Que l’homme possède cette loi morale,

appelée justement naturelle parce que Dieu la met dans notre âme en nous créant et qu’elle peut être connue par la raison seule sans le secours de la révélation, c’est ce qui résulte de l’enseignement de la sainte Écriture, de l’étude de la conscience, fortifiée par un grand nombre de témoignages.

1. Lorsque saint Paul, Rom., ii, 14-16, parle des païens qui ne connaissent pas la Loi mosaïque, il dit d’eux « qu’ils accomplissent naturellement ce que la Loi commande ; n’ayant pas la Loi, ils se tiennent lieu de loi à eux-mêmes ; ils montrent que ce que la Loi ordonne est écrit dans leurs cœurs, etc. ; » il suppose clairement l’existence dans tous les hommes de cette lumière morale naturelle.
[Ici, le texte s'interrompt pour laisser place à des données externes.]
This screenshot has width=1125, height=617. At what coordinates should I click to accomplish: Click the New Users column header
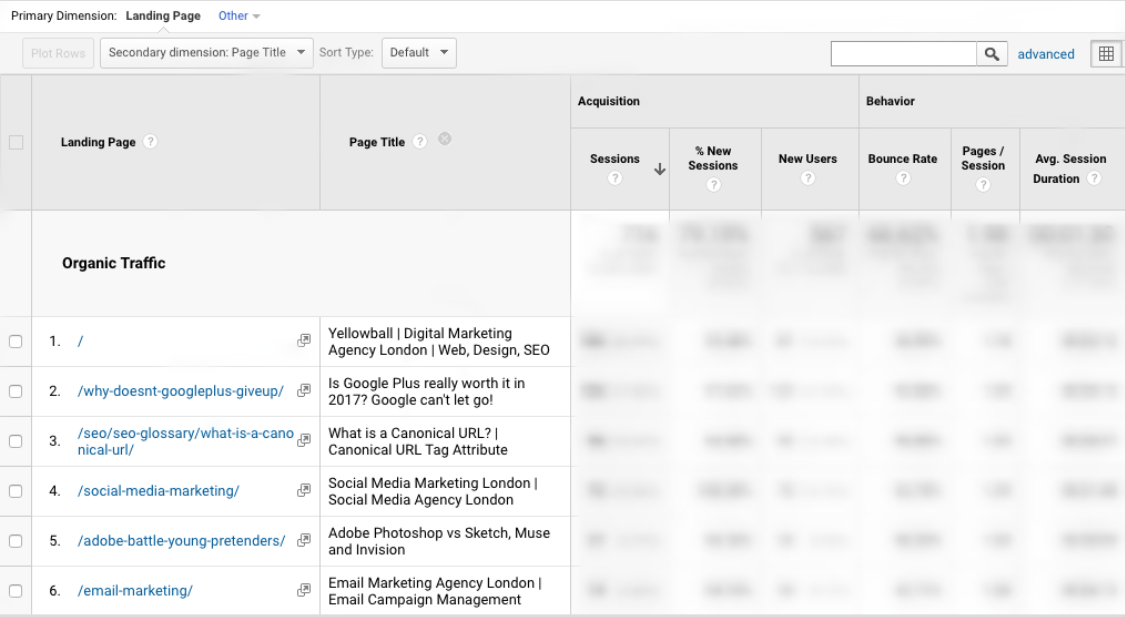(807, 159)
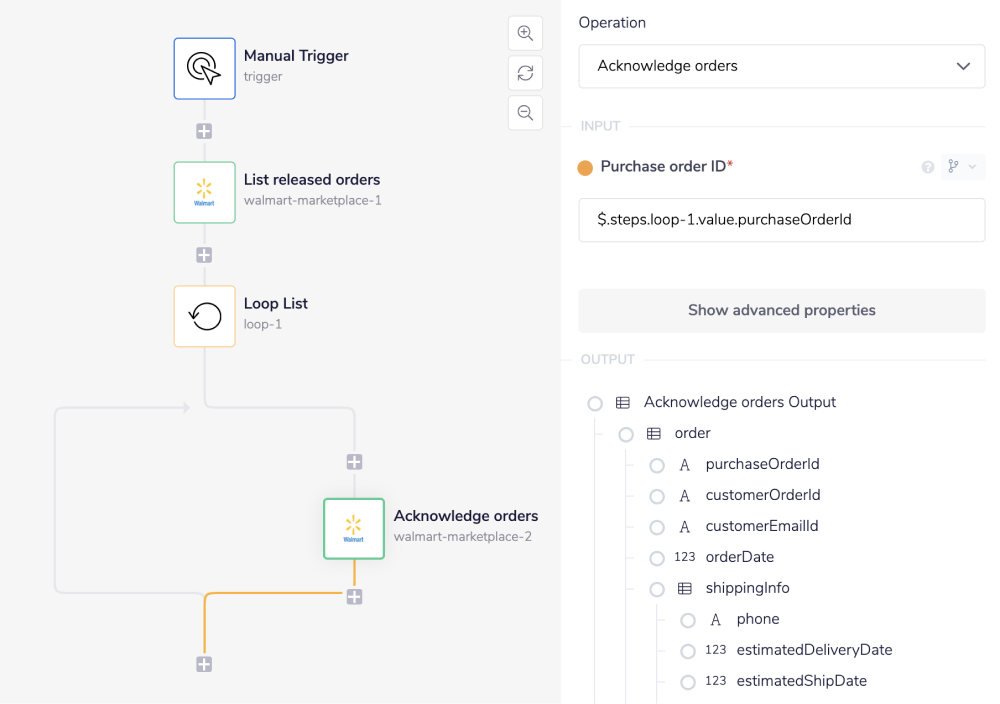Add a step below Manual Trigger
This screenshot has height=704, width=1000.
(204, 131)
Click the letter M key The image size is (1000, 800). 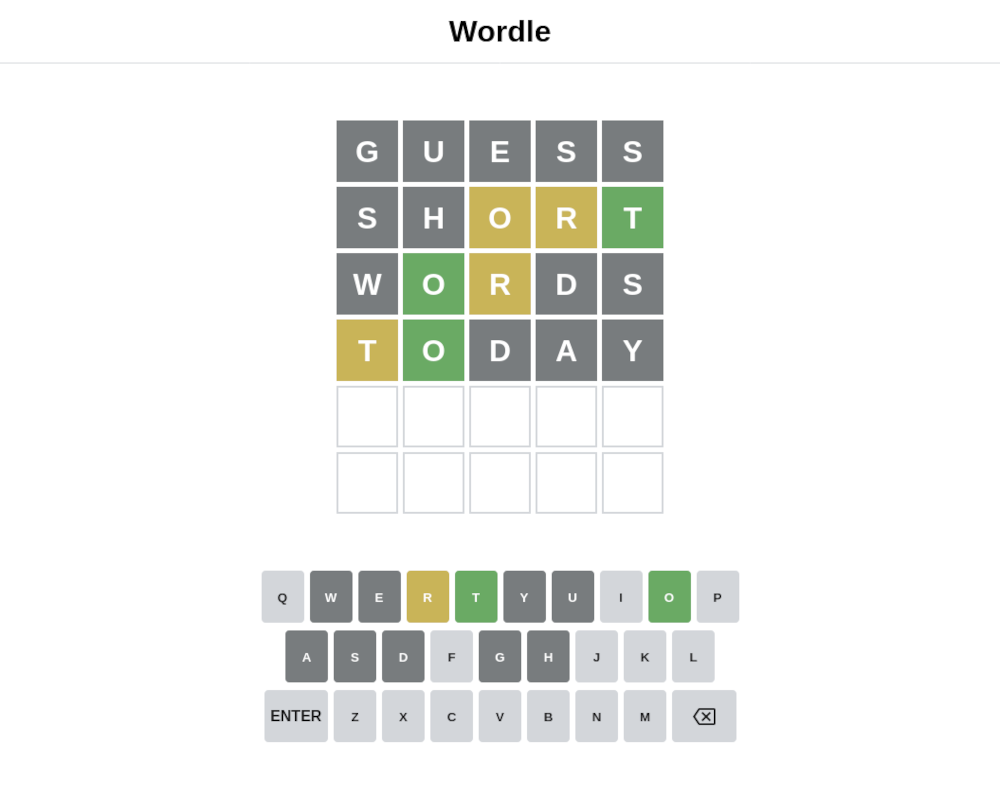[x=645, y=716]
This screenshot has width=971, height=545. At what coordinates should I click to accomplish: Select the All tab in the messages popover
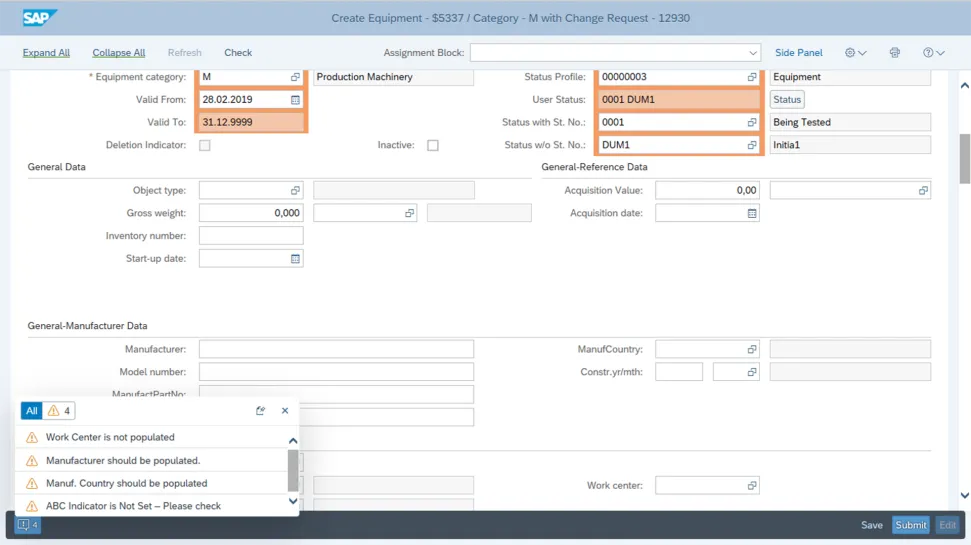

2. Dieu se devait à lui-même et devait aux êtres qu’il créait libres de les conduire sans violenter leur liberté, par conséquent par un principe intérieur devant lequel ils se trouveraient responsables. Or « la conscience se révèle de fait et d’une manière claire et invincible pour tous, non seulement comme interprète de maximes morales qui plaisent à la raison, mais comme interprète de règles absolues et souveraines qui, au nom de l’autorité divine, s’imposent à la volonté ». Castelein, Morale, p. 391. Cela ne peut s’expliquer par le fait d’une révélation primitive qui, là où elle s’est conservée, a.subi trop d’altérations, ni par la raison humaine toute seule, incapable de savoir sans erreur quel est son bien. Il faut donc recourir à une transmission directe de la raison et de la volonté divine à la nature humaine, à une transcription, comme dit saint Augustin, faite dans les âmes humaines, de la loi éternelle même. Qu’elle le veuille ou qu’elle ne le veuille pas, la saine raison humaine trouve en elle quelque chose de plus fort, de pèus élevé qu’elle, un impératif auquel elle peut désobéir, mais qu’elle ne peut nier : « Tu dois faire ceci, éviter cela. »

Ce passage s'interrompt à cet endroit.